## Task details
Repeat every line of the data exactly; no picture belongs in the copy.

==============================

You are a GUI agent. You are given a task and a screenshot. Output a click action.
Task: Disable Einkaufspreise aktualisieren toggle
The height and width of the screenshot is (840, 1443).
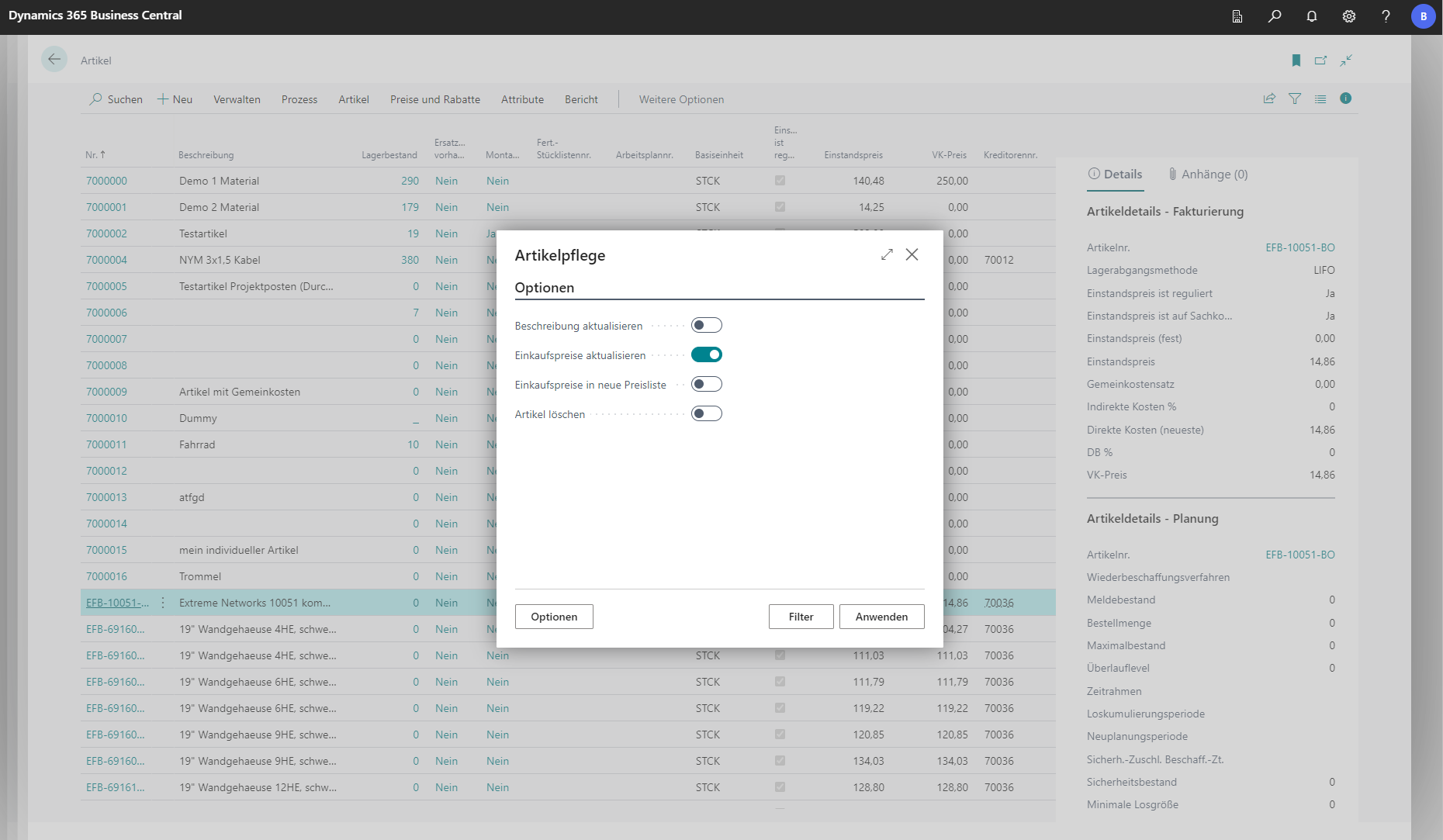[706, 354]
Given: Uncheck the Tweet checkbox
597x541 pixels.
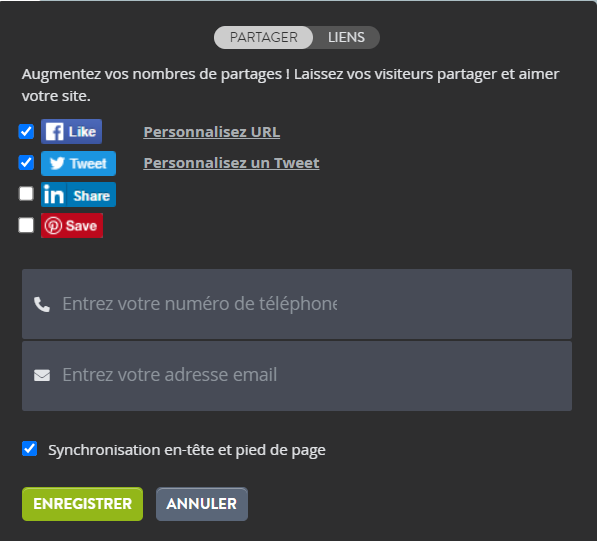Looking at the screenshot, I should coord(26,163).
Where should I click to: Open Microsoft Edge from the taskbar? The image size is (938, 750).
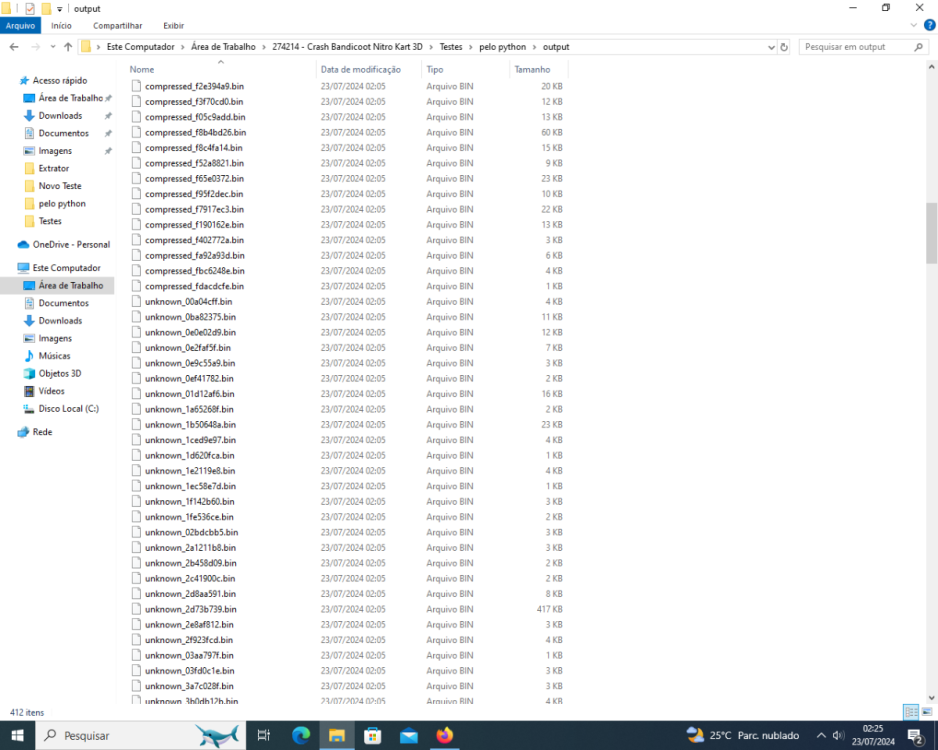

==============================

## Task result
You are a GUI agent. You are given a task and a screenshot. Output a click action.
Task: Disable Einkaufspreise aktualisieren toggle
The height and width of the screenshot is (840, 1443).
[706, 354]
Given: Uncheck the Tweet checkbox
597x541 pixels.
Looking at the screenshot, I should coord(26,163).
Where should I click to: Open Microsoft Edge from the taskbar? The image size is (938, 750).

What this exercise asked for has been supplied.